11. Notices. Notices of any kind to be given to the Administrator by the
Trust shall be in writing and shall be duly given if mailed or delivered to
the Administrator at 000 Xxxxxxx Xxxxxx Xxxxx, Xxxxxxx Xxxxx, Xxxxxxxxxx
00000, or to such other address or to such individual as shall be specified by
the Administrator. Notices of any kind to be given to the Trust by the
Administrator shall be in writing and shall be duly given if mailed or
delivered to 000 Xxxxxxx Xxxxxx Xxxxx, Xxxxxxx Xxxxx, Xxxxxxxxxx 00000, or to
such other address or to such individual as shall be specified by the Trust.
12. Trust Obligation. Notice is hereby given that the Agreement has been
executed on behalf of the Trust by an officer of the Trust in his or her
capacity as an officer and not individually. The obligations of this Agreement
shall only be binding upon the assets and property of the Trust and shall
not be binding upon any trustee, officer, or shareholder of the Trust
individually.
13. Counterparts. This Agreement may be executed in one or more counterparts,
each of which shall be deemed to be an original.
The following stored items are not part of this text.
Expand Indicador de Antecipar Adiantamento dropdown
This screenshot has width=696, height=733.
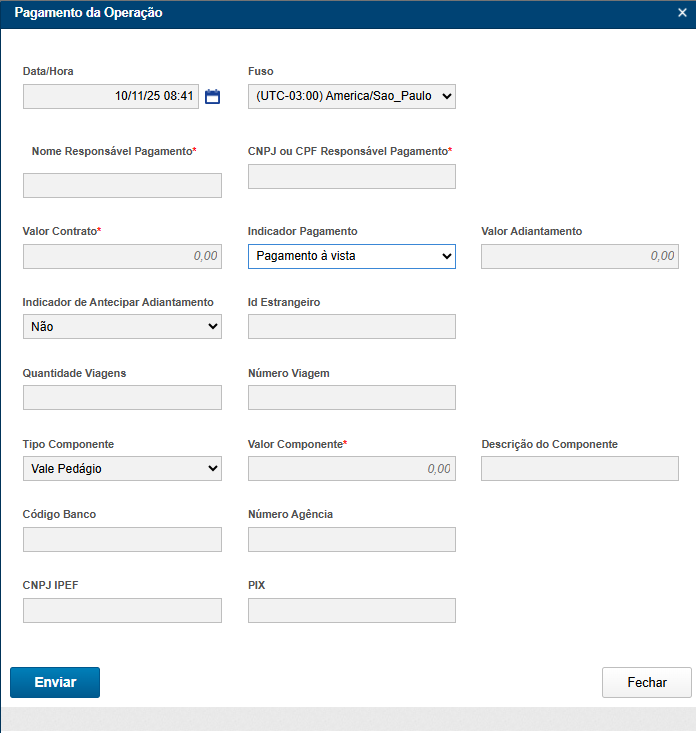[x=122, y=326]
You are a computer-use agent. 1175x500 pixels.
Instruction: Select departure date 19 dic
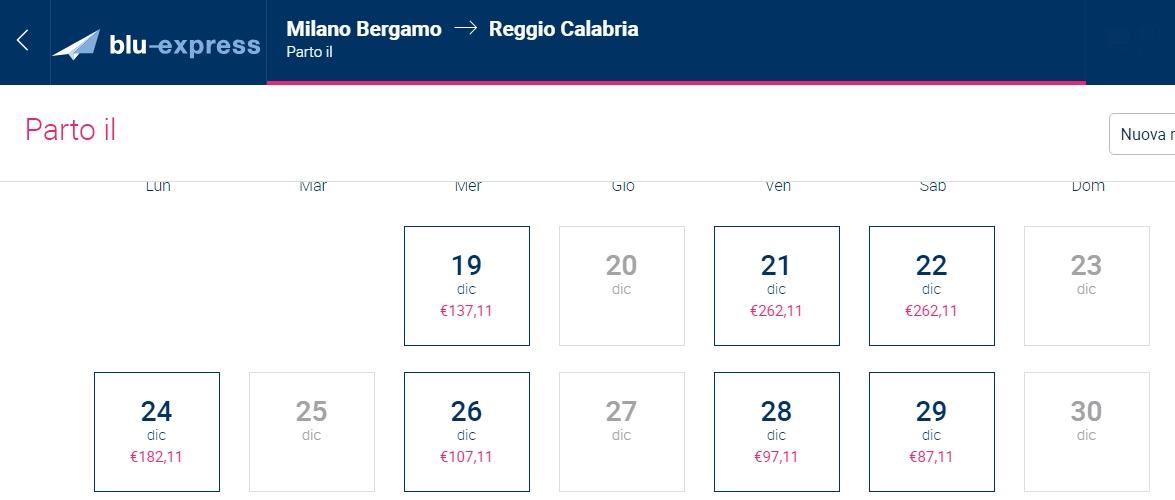pos(466,285)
14. Miscellaneous. (a) This Agreement shall be governed by the laws of
California, provided that nothing herein shall be construed in a manner
inconsistent with the 1940 Act, the Investment Advisers Act of 1940, or any
rule or order of the SEC thereunder. (b) If any provision of this Agreement
shall be held or made invalid by a court decision, statute, rule or otherwise,
the remainder of this Agreement shall not be affected thereby and, to this
extent, the provisions of this Agreement shall be deemed to be severable. To
the extent that any provision of this Agreement shall be held or made invalid
by a court decision, statute, rule or otherwise with regard to any party,
hereunder, such provisions with respect to other parties hereto shall not be
affected thereby. (c) The captions in this Agreement are included for
convenience only and in no way define any of the provisions hereof or
otherwise affect their construction or effect. (d) This Agreement may not be
assigned by the Trust or the Administrator without the consent of the other
party.
IN WITNESS WHEREOF, the parties hereto have caused this instrument to be
executed by their officers designated below on the day and year first above
written.
PIMCO EQUITY SERIES VIT
By: /s/ Xxxxx X. Xxxxxxx
Name: Xxxxx X. Xxxxxxx
Title: Vice President
ACCEPTED:
PACIFIC INVESTMENT MANAGEMENT COMPANY LLC
By: /s/ Xxxxx X. Xxxxxx
Name: Xxxxx X. Xxxxxx
Title: Managing Director
SCHEDULE A
(As of March 30, 2010)
Supervisory and Administrative Fee Rate (%)
Portfolio Core Expenses1 Other Expenses Total
EqS Pathfinder2 0.10 0.25 0.35
1 Core Expenses includes custody, portfolio accounting and tax preparation
expenses.
2 Refer to the Expense Limitation Agreement for certain fee waivers.